### [WHAT YOU WILL DO]
The data below should be printed in full, exactly, and without any of its images.

#####

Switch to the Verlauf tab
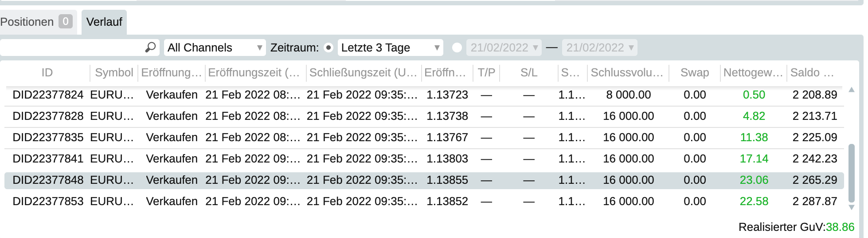The image size is (868, 238). 104,22
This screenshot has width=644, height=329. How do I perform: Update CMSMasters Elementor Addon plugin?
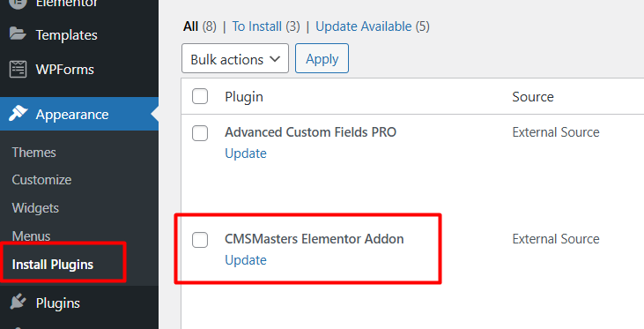click(246, 260)
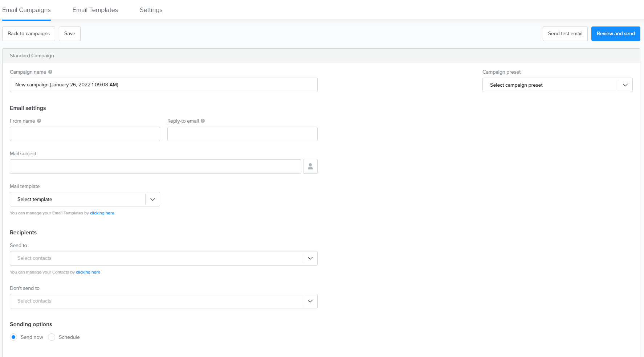This screenshot has width=644, height=357.
Task: Follow the Email Templates clicking here link
Action: pyautogui.click(x=102, y=213)
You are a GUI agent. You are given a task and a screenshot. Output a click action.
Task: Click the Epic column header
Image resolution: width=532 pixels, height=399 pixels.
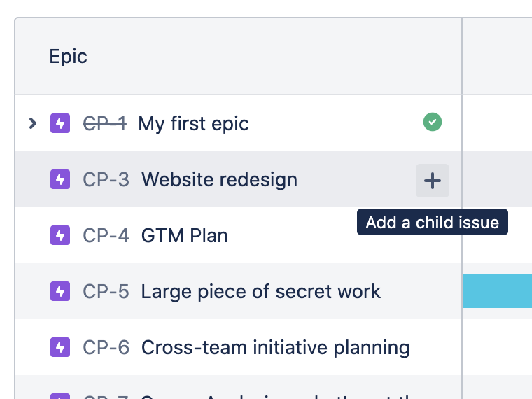(68, 56)
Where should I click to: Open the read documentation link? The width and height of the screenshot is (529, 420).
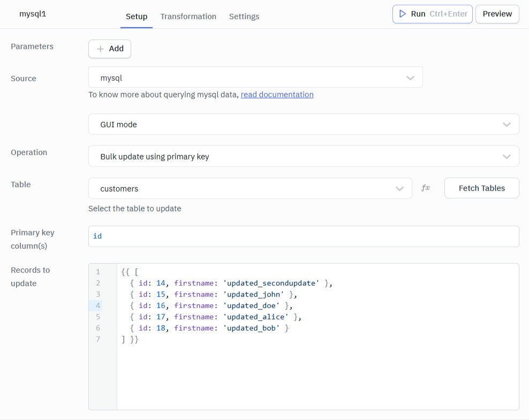277,94
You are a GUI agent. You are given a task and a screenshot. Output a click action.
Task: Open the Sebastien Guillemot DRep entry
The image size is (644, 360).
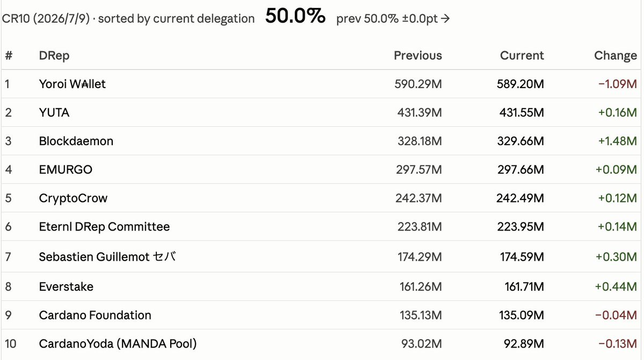pos(107,257)

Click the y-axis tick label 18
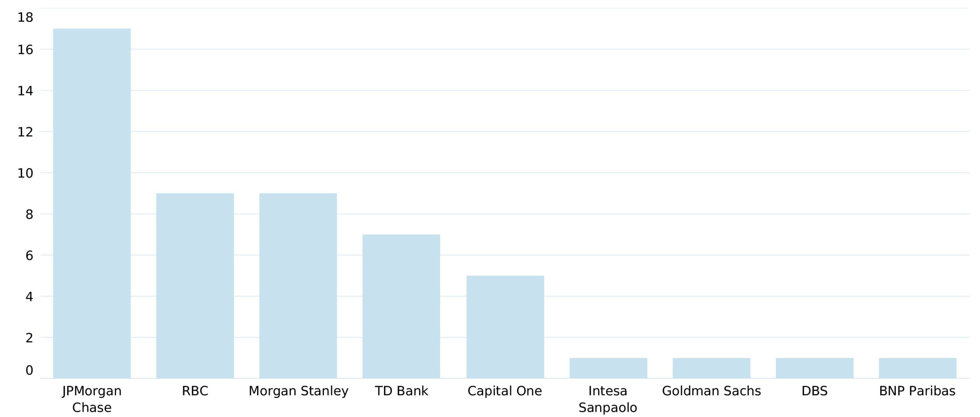point(25,17)
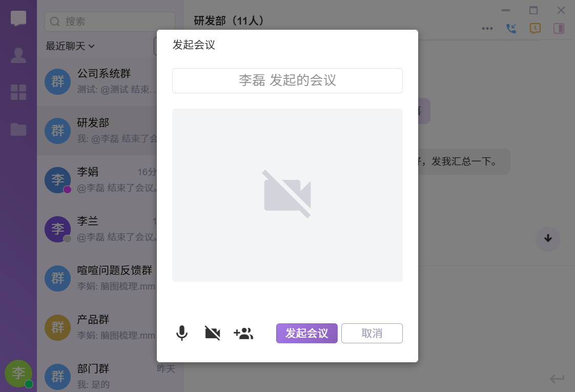This screenshot has width=575, height=392.
Task: Click the meeting title input field
Action: (x=287, y=80)
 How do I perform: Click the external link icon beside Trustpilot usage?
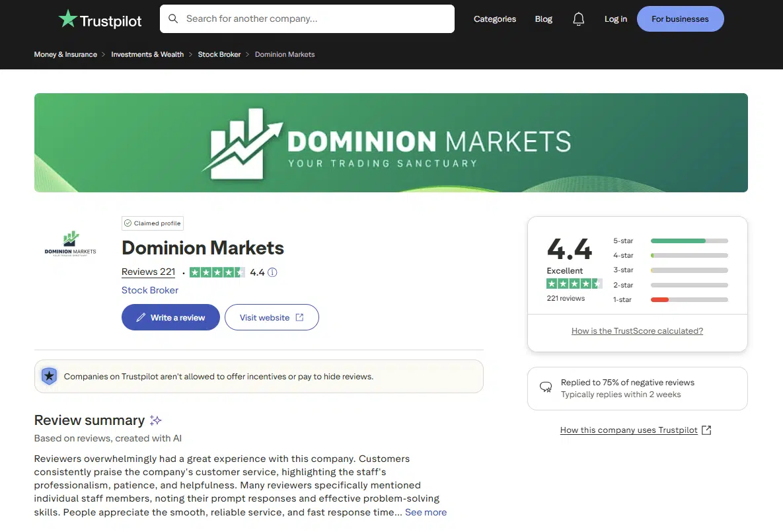pos(706,430)
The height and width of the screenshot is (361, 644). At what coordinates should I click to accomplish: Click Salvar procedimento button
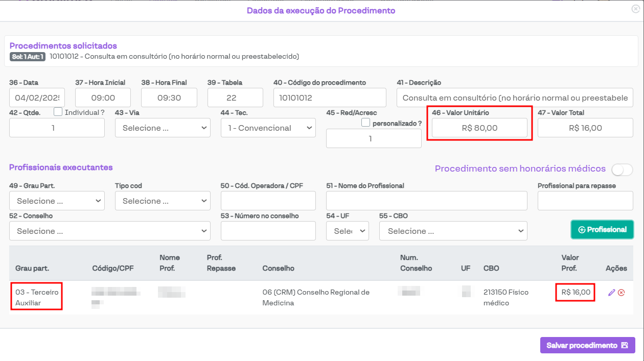pos(587,345)
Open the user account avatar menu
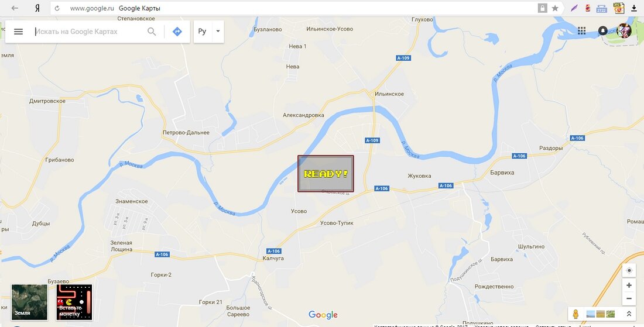Screen dimensions: 644x327 pos(624,30)
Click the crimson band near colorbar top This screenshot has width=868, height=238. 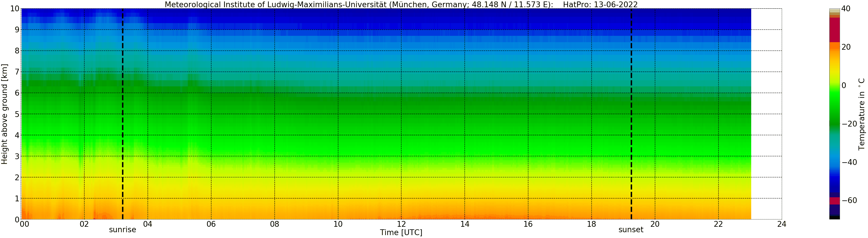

#####

### [PROBLEM SOLUTION]
Switch to the Verlauf tab
The image size is (868, 238). 104,22
This screenshot has width=644, height=329. How do I perform: Update CMSMasters Elementor Addon plugin?
click(246, 260)
This screenshot has width=644, height=357.
Task: Follow the Email Templates clicking here link
Action: pyautogui.click(x=102, y=213)
You are a GUI agent. You are given a task and a screenshot. Output a click action.
Task: Click the Epic column header
Image resolution: width=532 pixels, height=399 pixels.
(68, 56)
Where should I click to: Open the read documentation link? The width and height of the screenshot is (529, 420).
277,94
You are a GUI agent. You are given a task and a screenshot. Output a click action.
Task: Open the Sebastien Guillemot DRep entry
The image size is (644, 360).
pos(107,257)

Click the y-axis tick label 18
point(25,17)
This screenshot has width=575, height=392.
Task: Click the meeting title input field
Action: (x=287, y=80)
 How do I perform: Click the external link icon beside Trustpilot usage?
pos(706,430)
The height and width of the screenshot is (361, 644). At what coordinates should I click to accomplish: Click Salvar procedimento button
pos(587,345)
Open the user account avatar menu
Screen dimensions: 644x327 pos(624,30)
Click the crimson band near colorbar top This screenshot has width=868, height=238. 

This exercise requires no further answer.